The Second Act - Virtually Acting
My first movie, “A Public Execution,” had its public premiere earlier this month at the Bigfork Independent Film Festival. Admittedly a modest effort, it was my hands-on way of learning what filmmaking is like and how it compares to stage production.
I’ve been actively involved with the Bigfork Community Players for several years, acting and directing on stage, and I thought movie making might be an interesting new avenue to express our creativity. I mean, acting is acting. Right?
Well, maybe not quite. A veteran film actor (who, at the time, was hanging wallpaper for me to make ends meet) once told me that making a movie is like watching paint dry. I’ve never acted in a movie, but having watched our “making of” video, I can see how this might be the case. In live theater, at least after you have your lines down, you get to run through the entire story in order and you get to act several times, some of those in front of audiences. It’s a social experience with immediate gratification.
But movies are recorded in snippets, usually completely out of order, without an audience, after a lot of time waiting for the technical crew to get the lights and the sound levels right. The camera is your audience and a camera can be remarkably devoid of any kind of meaningful response to your performance. And shot in snippets, the movie remains in kind of a chaotic virtual state until it is assembled into a sequence.
Of the eight actors in “A Public Execution,” only three of them had ever been in a theatrical production. Acting in a medium in which only a single performance counts for anything just didn’t seem to appeal to community-theater stage actors, who thrive on the enthusiasm of audiences they act for across several performances.
From a director’s perspective, filmmaking offers more control than does stage acting. In directing a play, the director’s vision and influence on the actors diminishes with time. The casting and the first read through where the director expresses a vision offer the best control he or she will ever have. When the play opens, the director is done (often literally dismissed) and the actors are in control. But in a movie, the real control happens after the acting is finished.
Editing has no counterpart in stage acting. A play is presented from start to finish and if anything goes wrong, well that’s live theater. It’s the actors’ responsibility to fix it, an aspect of live theater some actors seem to relish. But nothing goes wrong in a movie. In the editing suite, you just look for the perfect take of every scene and figure out how to seamlessly merge a sequence of them together. Sort of.
What if the perfect take doesn’t exist? Sometimes you can go back and reshoot it. Sometimes you can’t. Several of our scenes were shot from the front porch of a house with a vacant lot in the background across the street. As luck would have it, a house was built on that vacant lot during the time we were filming. It’s not necessarily a problem, as houses do get built in the background of reality. But it becomes a problem when you want to reshoot a scene earlier in time. It’s okay to watch the story develop on film and see a house being constructed in the background. But seeing that house come down and be rebuilt can be kind of jarring.

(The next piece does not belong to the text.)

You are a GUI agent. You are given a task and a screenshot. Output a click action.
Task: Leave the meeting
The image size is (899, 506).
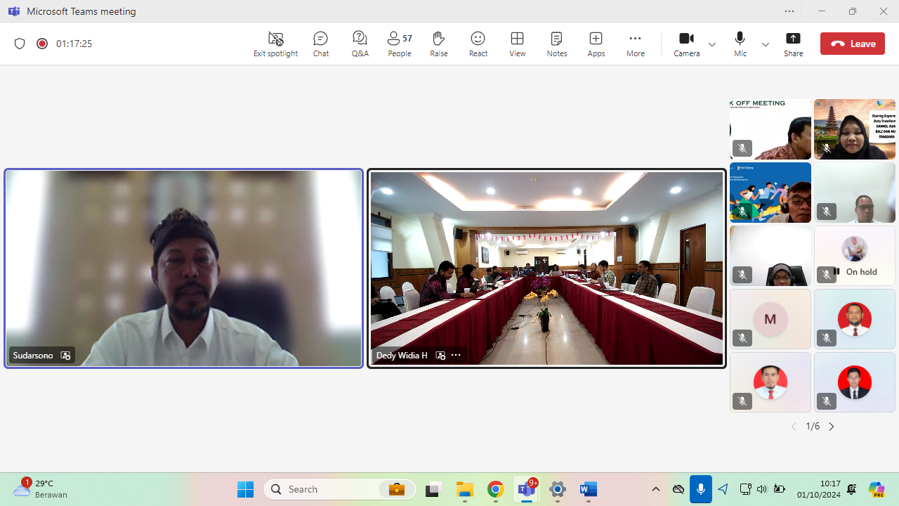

In a play, you depend on the actors to keep the story rolling in sequence. Big-budget films have continuity specialists to do this when the scenes are shot out of order or at different times. They watch over the shooting to make sure actors wear the right clothing and that everything proceeds in a natural progression on film, even when someone builds a house on the set. We didn’t have a continuity specialist. And if you watch closely and know what to look for, you can see that one of our actors lost his ponytail on the walk from the street to the porch.
Producing a movie turned out to be a lot different than producing a play. There was a lot more time spent planning with spreadsheets and storyboards, a lot more time spent in front of a computer editing, and a lot less time spent with the actors. There was a lot more solitude and a lot less socialization. It was less a community effort. If there are more community theaters than amateur production companies, this may explain why.
Will I ever make another movie? Maybe. Will the Community Players ever take up filmmaking? I’m not holding my breath.
David Vale made his movie with no budget, which is not the same as with no expense. He now has a closet full of filmmaking equipment waiting for his next big idea.